▶ _Stored data_:
↓↓↓
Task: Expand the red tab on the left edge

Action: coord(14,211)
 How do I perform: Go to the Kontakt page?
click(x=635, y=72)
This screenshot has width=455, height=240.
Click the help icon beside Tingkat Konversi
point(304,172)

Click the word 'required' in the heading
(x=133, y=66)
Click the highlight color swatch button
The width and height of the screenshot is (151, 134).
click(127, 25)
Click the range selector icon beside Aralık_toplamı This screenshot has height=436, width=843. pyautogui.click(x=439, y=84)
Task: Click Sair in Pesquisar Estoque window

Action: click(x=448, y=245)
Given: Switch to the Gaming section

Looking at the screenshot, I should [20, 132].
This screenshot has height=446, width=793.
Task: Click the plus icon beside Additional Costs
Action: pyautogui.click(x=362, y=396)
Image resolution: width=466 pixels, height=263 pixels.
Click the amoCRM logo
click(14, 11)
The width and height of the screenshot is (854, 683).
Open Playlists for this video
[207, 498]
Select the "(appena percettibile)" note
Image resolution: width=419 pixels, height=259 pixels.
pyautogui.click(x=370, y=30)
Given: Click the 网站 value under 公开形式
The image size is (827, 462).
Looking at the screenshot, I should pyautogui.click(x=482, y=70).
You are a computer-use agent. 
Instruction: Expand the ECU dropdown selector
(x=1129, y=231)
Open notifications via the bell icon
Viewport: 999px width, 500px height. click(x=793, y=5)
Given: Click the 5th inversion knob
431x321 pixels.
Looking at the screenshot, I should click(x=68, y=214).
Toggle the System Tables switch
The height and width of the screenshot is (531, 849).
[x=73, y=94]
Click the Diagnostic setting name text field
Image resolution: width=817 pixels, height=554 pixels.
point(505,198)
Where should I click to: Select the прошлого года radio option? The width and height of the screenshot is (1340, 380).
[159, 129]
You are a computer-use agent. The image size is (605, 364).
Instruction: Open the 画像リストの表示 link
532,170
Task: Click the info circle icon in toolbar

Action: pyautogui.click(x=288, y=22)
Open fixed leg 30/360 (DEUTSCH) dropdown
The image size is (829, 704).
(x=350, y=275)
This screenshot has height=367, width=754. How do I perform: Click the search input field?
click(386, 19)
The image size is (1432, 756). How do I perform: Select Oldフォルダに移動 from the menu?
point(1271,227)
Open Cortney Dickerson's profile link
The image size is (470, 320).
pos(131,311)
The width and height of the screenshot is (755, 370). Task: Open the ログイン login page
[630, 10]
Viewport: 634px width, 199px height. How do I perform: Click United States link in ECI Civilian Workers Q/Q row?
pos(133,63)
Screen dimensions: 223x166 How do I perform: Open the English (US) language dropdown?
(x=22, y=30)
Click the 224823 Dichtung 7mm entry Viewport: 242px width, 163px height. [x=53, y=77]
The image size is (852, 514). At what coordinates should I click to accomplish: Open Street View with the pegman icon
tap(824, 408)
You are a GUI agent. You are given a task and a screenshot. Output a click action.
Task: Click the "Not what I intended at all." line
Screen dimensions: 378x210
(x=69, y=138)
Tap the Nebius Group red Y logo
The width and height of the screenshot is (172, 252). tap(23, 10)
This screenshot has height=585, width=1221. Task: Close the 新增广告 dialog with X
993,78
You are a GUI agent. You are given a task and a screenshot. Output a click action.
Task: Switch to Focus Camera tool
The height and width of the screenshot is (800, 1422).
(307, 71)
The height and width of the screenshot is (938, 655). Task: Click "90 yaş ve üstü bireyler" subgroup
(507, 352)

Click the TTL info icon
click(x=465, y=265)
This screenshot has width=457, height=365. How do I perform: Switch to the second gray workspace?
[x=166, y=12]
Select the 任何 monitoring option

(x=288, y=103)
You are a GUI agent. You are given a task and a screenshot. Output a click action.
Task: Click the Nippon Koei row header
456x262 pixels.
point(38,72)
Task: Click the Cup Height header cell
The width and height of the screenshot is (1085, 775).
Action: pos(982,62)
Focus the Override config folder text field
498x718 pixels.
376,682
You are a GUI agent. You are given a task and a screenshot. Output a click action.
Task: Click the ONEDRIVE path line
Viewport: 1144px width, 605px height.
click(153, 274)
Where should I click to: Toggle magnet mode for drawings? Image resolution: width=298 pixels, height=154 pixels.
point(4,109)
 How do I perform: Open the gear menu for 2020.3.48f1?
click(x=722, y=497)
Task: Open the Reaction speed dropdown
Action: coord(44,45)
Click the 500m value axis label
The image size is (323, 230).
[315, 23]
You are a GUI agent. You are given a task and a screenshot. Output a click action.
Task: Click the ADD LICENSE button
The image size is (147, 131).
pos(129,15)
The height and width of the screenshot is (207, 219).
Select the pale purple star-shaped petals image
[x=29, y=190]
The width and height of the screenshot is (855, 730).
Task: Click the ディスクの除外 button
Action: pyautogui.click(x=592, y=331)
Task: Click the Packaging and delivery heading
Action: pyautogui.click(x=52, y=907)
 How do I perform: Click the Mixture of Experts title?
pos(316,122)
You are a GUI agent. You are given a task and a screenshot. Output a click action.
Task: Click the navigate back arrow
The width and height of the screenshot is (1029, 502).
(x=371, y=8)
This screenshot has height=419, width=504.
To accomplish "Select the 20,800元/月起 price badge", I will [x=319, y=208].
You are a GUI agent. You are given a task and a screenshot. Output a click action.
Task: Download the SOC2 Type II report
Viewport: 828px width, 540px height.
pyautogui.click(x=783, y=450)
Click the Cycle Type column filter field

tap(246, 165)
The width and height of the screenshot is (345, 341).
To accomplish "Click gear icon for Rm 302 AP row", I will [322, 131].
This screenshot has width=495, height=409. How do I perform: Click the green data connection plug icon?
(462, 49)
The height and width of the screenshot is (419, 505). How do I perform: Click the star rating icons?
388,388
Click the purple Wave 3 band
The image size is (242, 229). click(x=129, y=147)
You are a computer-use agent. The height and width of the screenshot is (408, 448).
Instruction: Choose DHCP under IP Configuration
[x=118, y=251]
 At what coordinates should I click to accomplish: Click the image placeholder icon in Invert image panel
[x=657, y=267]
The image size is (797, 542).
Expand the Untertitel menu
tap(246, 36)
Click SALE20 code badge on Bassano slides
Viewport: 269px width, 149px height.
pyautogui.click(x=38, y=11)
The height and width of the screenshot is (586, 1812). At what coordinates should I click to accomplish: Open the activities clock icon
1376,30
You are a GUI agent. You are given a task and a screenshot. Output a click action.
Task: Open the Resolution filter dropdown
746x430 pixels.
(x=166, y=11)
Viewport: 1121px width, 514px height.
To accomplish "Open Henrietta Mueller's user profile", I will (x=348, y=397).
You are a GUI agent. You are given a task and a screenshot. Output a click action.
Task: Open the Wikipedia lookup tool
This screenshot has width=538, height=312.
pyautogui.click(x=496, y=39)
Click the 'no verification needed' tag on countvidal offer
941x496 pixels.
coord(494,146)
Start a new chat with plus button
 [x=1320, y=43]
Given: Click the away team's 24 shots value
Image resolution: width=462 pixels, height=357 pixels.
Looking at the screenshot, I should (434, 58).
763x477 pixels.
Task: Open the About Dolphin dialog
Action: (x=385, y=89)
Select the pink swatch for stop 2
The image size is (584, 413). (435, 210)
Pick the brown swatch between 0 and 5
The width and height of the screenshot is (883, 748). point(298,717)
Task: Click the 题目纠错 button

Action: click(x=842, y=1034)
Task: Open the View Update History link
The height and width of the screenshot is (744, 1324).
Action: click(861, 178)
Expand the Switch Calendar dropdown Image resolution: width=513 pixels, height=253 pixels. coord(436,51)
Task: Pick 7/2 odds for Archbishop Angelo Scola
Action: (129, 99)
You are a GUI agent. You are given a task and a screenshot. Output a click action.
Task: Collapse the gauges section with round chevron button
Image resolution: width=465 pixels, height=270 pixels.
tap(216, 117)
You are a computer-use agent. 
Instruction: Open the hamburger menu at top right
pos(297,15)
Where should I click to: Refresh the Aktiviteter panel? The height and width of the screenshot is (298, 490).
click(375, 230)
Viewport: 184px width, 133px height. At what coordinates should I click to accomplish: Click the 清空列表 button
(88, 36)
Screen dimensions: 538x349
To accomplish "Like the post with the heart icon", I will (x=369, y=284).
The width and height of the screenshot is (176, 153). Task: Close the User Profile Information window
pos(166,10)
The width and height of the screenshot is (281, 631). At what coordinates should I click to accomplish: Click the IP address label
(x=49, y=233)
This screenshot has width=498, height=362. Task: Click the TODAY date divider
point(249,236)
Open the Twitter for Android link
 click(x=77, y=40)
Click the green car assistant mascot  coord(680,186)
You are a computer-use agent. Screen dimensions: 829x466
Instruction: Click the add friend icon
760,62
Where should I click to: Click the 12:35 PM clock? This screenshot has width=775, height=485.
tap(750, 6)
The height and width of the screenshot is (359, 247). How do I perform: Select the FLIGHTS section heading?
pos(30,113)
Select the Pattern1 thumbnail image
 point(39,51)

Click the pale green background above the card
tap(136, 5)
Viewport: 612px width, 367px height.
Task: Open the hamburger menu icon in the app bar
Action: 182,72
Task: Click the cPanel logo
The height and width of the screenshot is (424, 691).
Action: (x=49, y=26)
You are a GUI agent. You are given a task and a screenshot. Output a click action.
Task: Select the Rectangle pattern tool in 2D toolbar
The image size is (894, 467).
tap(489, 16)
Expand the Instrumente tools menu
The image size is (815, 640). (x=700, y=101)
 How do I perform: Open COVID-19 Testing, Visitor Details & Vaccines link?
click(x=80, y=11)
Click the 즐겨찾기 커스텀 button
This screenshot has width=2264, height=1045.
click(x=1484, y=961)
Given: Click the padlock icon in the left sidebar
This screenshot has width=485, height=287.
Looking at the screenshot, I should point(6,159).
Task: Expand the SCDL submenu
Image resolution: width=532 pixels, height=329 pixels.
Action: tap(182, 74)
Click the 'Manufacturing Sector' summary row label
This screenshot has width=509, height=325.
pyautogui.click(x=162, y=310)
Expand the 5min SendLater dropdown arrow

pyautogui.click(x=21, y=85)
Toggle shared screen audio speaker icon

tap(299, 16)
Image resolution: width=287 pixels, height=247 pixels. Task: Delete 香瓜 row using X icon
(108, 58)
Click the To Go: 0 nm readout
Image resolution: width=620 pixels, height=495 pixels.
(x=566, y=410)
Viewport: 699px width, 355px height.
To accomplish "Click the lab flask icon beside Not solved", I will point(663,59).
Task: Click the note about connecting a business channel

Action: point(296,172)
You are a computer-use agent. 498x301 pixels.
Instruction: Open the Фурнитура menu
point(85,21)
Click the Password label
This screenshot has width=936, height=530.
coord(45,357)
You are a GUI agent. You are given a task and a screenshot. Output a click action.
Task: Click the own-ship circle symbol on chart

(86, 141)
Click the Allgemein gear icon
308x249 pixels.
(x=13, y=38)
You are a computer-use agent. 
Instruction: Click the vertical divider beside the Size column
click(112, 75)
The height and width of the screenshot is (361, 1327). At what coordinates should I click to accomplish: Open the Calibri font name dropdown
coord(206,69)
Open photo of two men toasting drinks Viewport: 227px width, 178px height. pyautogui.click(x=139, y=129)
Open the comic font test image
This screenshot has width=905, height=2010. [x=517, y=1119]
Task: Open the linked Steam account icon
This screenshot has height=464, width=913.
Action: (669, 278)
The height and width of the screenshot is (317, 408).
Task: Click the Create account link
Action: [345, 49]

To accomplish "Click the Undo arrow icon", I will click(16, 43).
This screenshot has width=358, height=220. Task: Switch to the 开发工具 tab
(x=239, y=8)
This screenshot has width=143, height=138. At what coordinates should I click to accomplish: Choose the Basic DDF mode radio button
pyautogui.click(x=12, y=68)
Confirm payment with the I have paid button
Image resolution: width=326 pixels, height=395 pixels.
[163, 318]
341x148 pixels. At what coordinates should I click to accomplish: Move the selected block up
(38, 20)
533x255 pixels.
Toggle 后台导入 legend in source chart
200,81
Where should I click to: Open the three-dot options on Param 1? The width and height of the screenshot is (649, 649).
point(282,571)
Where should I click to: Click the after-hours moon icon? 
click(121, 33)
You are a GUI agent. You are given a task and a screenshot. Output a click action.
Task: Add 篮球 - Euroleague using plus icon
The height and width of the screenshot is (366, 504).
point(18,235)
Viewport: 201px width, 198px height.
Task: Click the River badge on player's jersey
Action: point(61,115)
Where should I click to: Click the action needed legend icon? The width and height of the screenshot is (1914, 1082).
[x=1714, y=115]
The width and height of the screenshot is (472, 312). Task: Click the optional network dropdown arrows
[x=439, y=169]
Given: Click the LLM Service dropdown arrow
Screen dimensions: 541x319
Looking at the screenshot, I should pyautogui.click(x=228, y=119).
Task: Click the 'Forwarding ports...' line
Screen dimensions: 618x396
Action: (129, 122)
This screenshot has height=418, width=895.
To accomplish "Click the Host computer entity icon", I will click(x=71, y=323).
↑↑↑
▶ _Exercise instructions_: Could you write out only the lines of the listing above from the one that contains "Confirm payment with the I have paid button" through its final line, exactly and inclusive?

▶ _Answer space_:
Confirm payment with the I have paid button
Image resolution: width=326 pixels, height=395 pixels.
[163, 318]
341x148 pixels. At what coordinates should I click to accomplish: Move the selected block up
(38, 20)
533x255 pixels.
Toggle 后台导入 legend in source chart
200,81
Where should I click to: Open the three-dot options on Param 1? The width and height of the screenshot is (649, 649).
point(282,571)
Where should I click to: Click the after-hours moon icon? 
click(121, 33)
You are a GUI agent. You are given a task and a screenshot. Output a click action.
Task: Add 篮球 - Euroleague using plus icon
The height and width of the screenshot is (366, 504).
point(18,235)
Viewport: 201px width, 198px height.
Task: Click the River badge on player's jersey
Action: point(61,115)
Where should I click to: Click the action needed legend icon? The width and height of the screenshot is (1914, 1082).
[x=1714, y=115]
The width and height of the screenshot is (472, 312). Task: Click the optional network dropdown arrows
[x=439, y=169]
Given: Click the LLM Service dropdown arrow
Screen dimensions: 541x319
Looking at the screenshot, I should pyautogui.click(x=228, y=119).
Task: Click the 'Forwarding ports...' line
Screen dimensions: 618x396
Action: (129, 122)
This screenshot has height=418, width=895.
To accomplish "Click the Host computer entity icon", I will click(x=71, y=323).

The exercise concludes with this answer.